Liebling des Spiels: José Pierre Vunguidica: zwei Treffer erzielt, den dritten vorbereitet, dazu zahlreiche weitere gute Flanken und andere Aktionen.

Szene des Spiels:
Diesmal gleich drei Stück:

  • Vor Anpfiff der zweiten Halbzeit zündelten einige RWE-Fans im Gästeblock und steckten dabei ein eigenes Banner in Brand. Das war vermutlich nicht so geplant.

    Es brennt.

    Es brennt.

  • Zwei Minuten später landete ein Wiemann-Kopfball an der Unterkante der Latte und ging von da aus… ins Tor oder nicht? Es wurde jedenfalls nicht auf Tor entschieden und wir werden es wohl auch nie erfahren, ob der Ball drin war.
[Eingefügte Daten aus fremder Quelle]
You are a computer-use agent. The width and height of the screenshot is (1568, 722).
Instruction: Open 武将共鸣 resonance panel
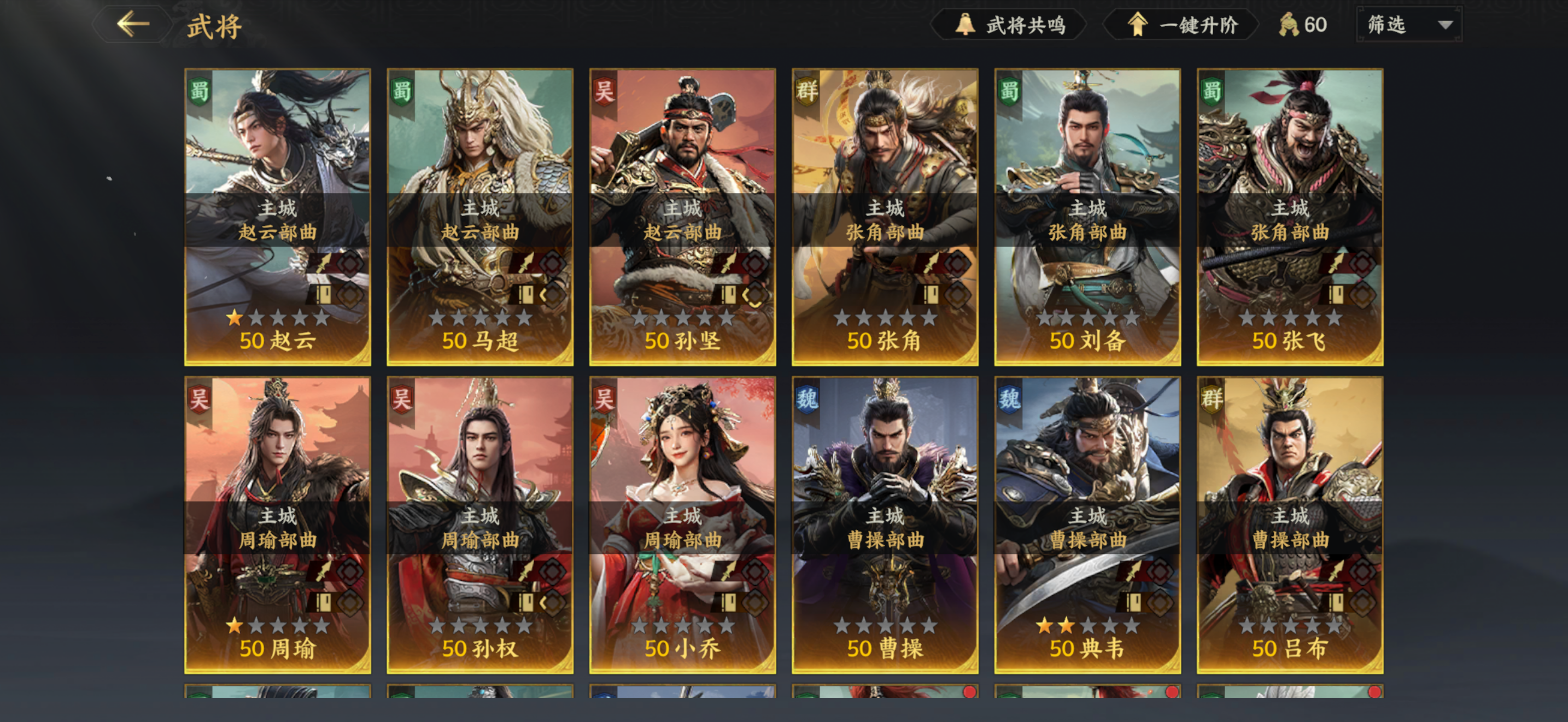pyautogui.click(x=1009, y=25)

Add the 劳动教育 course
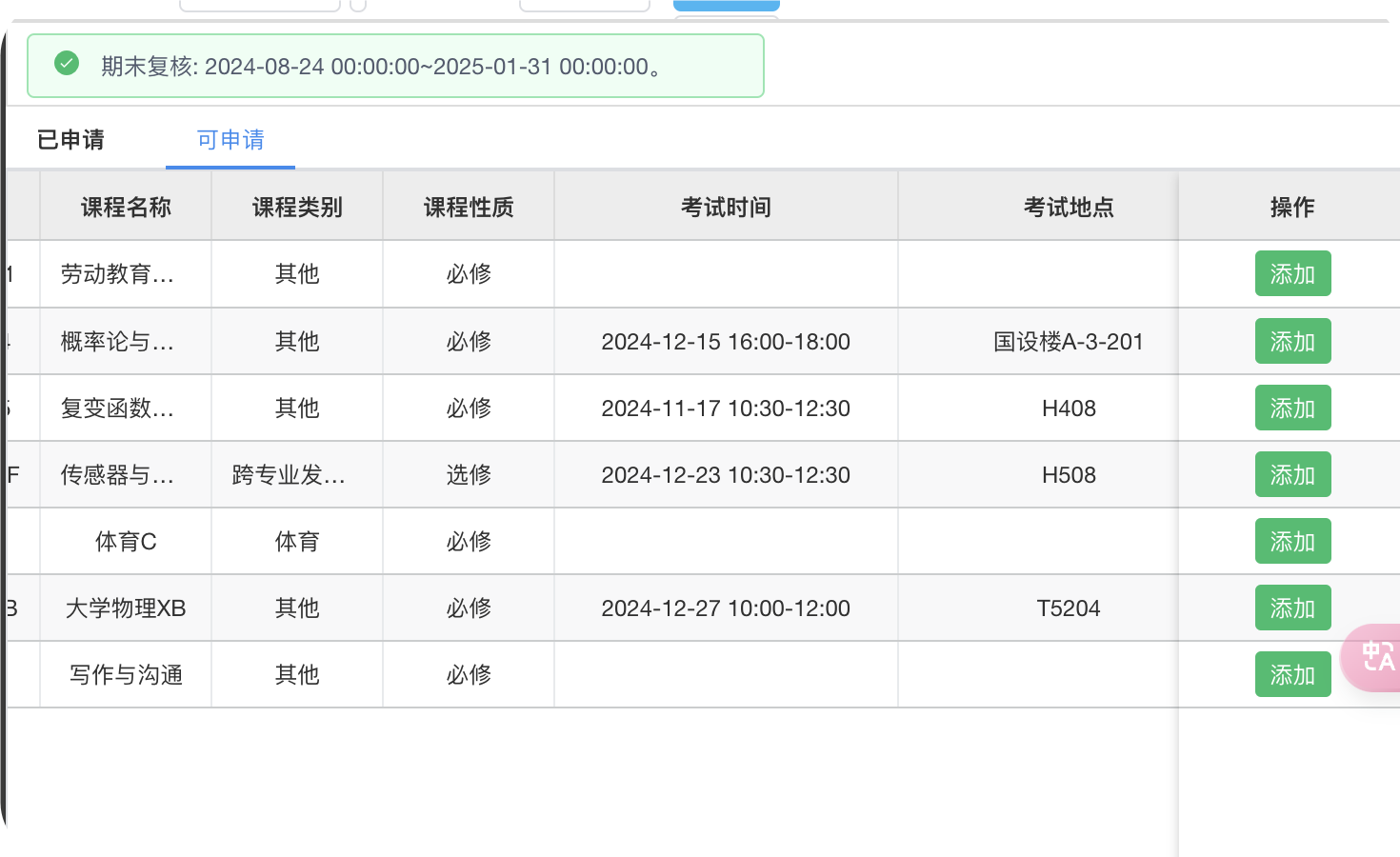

Wäre ein schöner Fall für die Torlinientechnik gewesen.
  • 58. Minute: Ein katastrophaler Rückpass von Grupp wird vom Erfurter Brandstetter abgefangen, aber Kolke drängte den Stürmer erfolgreich ab und der Schuss geht schließlich am Tor vorbei. Das wäre das 1:2 gewesen und es ist zweifelhaft, ob der SVWW das Spiel nochmal gedreht hätte.

Vor dem Spiel: 

Nach dem Spiel: 

Das fiel auf:
+ Vunguidica mit einer bärenstarken Partie. Müßig darüber zu diskutieren, aber mit ihm hätte der SVWW letzte Woche in Münster wohl kaum verloren.
+ Trotz des bei den meisten Fans verpönten Systems mit nur einer Sturmspitze gab es zahlreiche Torgelegenheiten.
– Trotz der Absicherung mit Doppel-Sechs gab es leider auch für den Gegner eine Menge Chancen.
+/- Fazit zur System-Diskussion: Es ist völlig egal, ob man mit einem oder zwei nominellen Stürmern spielt, denn es kommt auf ganz andere Kriterien an.

Zuschauer: 2.783, davon ca. 400 Gästefans. Die Stimmung im Stadion war trotz der Kritik nach den drei Niederlagen ziemlich gut, wobei die frühe Führung natürlich sehr hilfreich war.

Tabelle: Der SVWW hat nun 16 Punkte und wird den Spieltag irgendwo zwischen Platz 4 und 7 abschließen, je nachdem was Chemnitz, Bielefeld und Cottbus morgen und in den Nachholbegegnungen unter der Woche anstellen. Zumindest bleibt man oben mit dabei.

Serien und Rekorde: Vier Siege aus den ersten fünf Heimspielen ist die beste Ausbeute des SVWW, seit er in der 3. Liga spielt.

Ansonsten: Stadionsprecher Tobi Radloff sorgte nicht nur mit einer gelben Hose, sondern auch mit einem schwarzgelben Schal für Stirnrunzeln. Dresden? Dortmund? Was soll das?

Nächstes Spiel: Am nächsten Samstag um 14:00 Uhr auswärts bei Holstein Kiel. Die Jungs von der Ostsee liegen aktuell mit 9 Punkten auf Platz 15, zuletzt gab es zwei Auswärtsniederlagen und davor zuhause ein Unentschieden.